En su último viaje, mi vieja me trajo una caja de tés de China. Los guardé un tiempo, probé algunos. No era el tipo de té que consumo habitualmente y en clase Sifu siempre preparaba té mientras hacíamos elongación. Así que un día, en un acto que más de uno cuestiona cuando lo cuento, decidí regalarle la caja. Una de las últimas cosas materiales que me dejó mi vieja.


Entre estos había uno de jazmín y, unas semanas después, Sifu nos sentó a todos mientras nos ofrecía ese té. Ya sentados, nos contó la leyenda de una joven campesina a quien todos en la aldea llamaban Xiaohua. Quienes quieran pueden buscar la leyenda; lo importante para mí es que, al escucharla, no pude dejar de pensar que a mi madre le habría encantado esa historia. A ella le encantaban los cuentos, y me transmitió ese amor desde muy chico.


Cuando termina esta anécdota, quienes cuestionaban el acto de desprendimiento entienden que, al final, ese gesto no se había perdido. Se había transformado en otra cosa: más profunda, más humana.

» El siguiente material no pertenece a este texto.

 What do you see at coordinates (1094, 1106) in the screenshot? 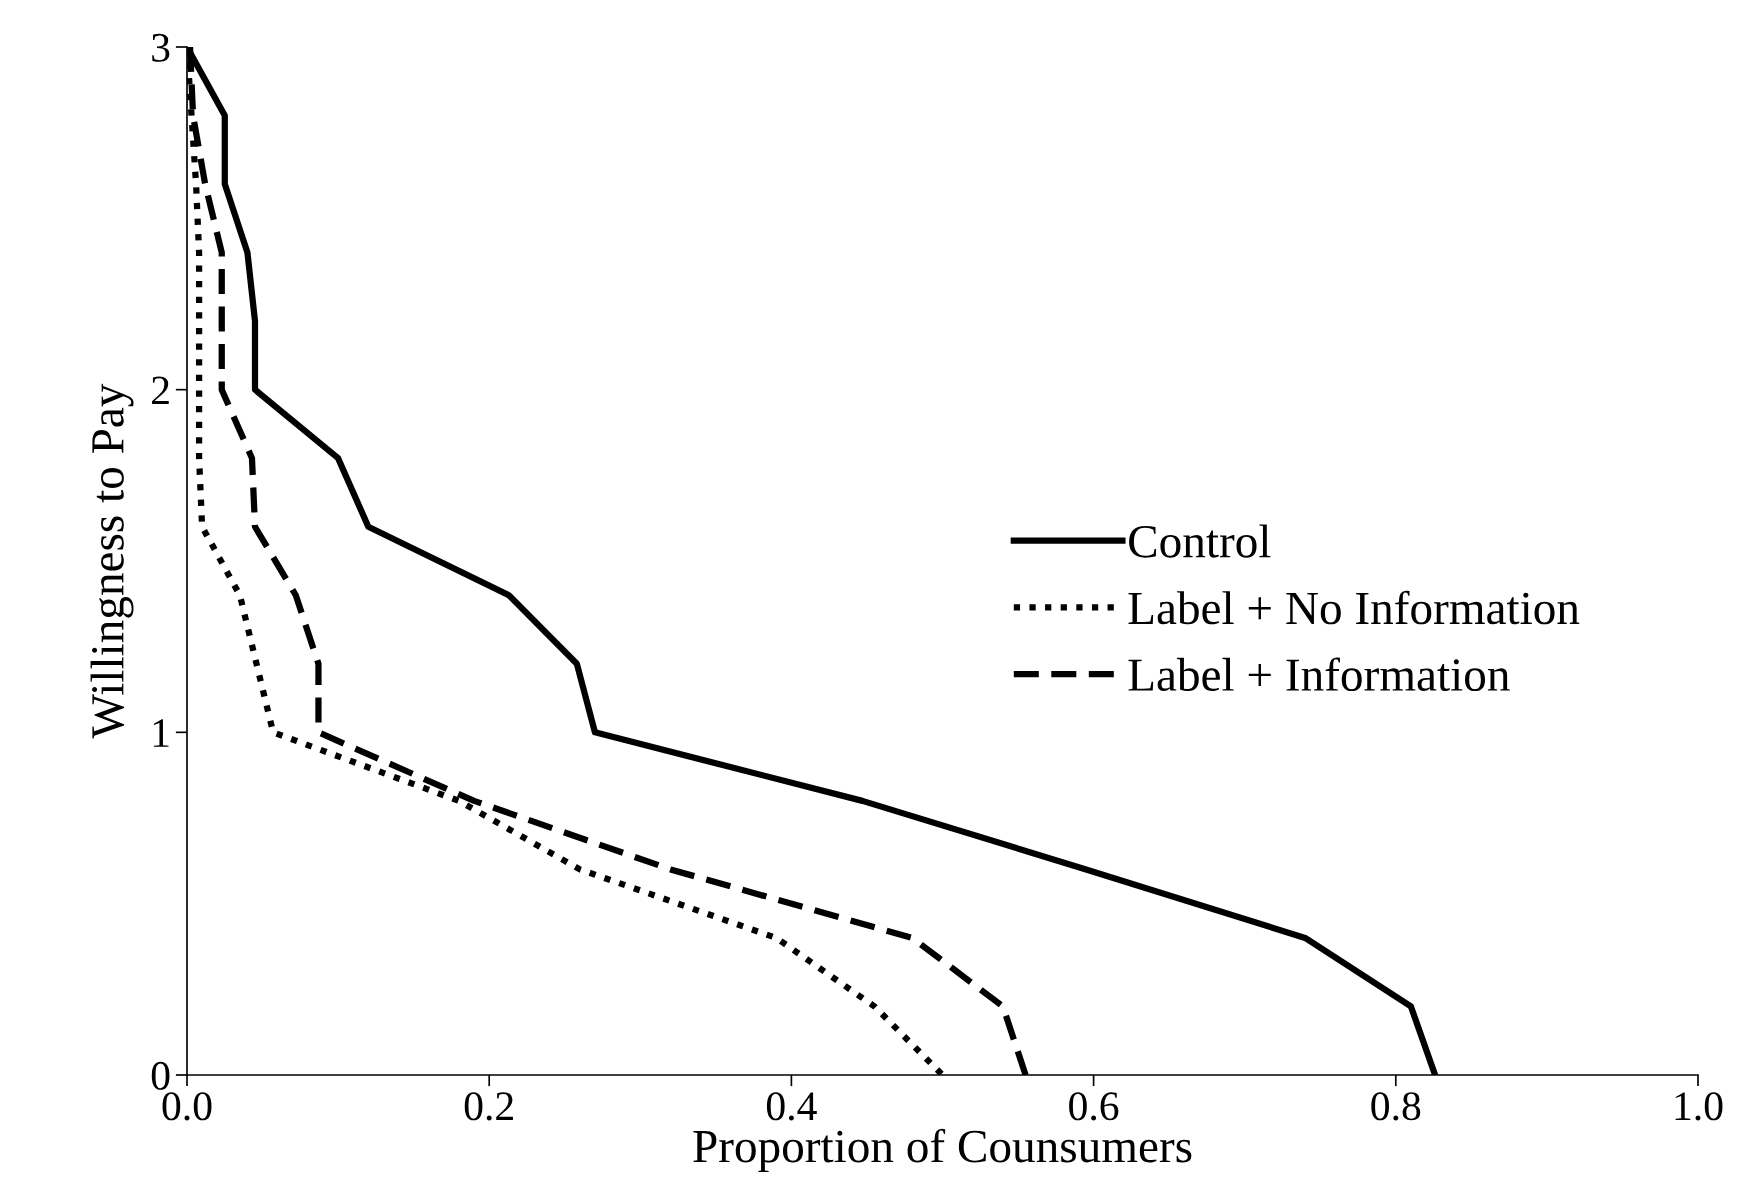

Para mí, esta no es una simple anécdota, es una historia muy personal que me informa qué lugar ocupa el Kung Fu en mi vida. Y me recuerda, como alguna vez me dijo mi madre, que nunca se pierde aquello que se otorga incondicionalmente.


Y como ya escribí alguna vez (“Había una vez”): mi vida está llena de pequeñas historias. Algunas mías desde el comienzo, otras legadas. Algunas compartidas, otras que guardo celosamente. Algunas son para toda la vida, otras destinadas al olvido. Algunas son infinitas, otras truncadas. Y ahora, después de casi diez años de práctica, tengo también historias de Kung Fu para enriquecer el tapiz donde busco sentido en el caos cotidiano.


Las historias de los maestros, infinitamente más grandes que la mía, son el modo en que el Kung Fu se cuenta a sí mismo quién es, de dónde viene y qué quiere preservar. Son una memoria viva.


En tiempos de globalización, donde el Kung Fu se ha convertido en deporte, espectáculo o fitness, estas historias mantienen vivo su núcleo cultural y filosófico original. Actúan como una forma de resistencia frente a la banalización y comercialización.


Preservarlas es, también, buen Kung Fu.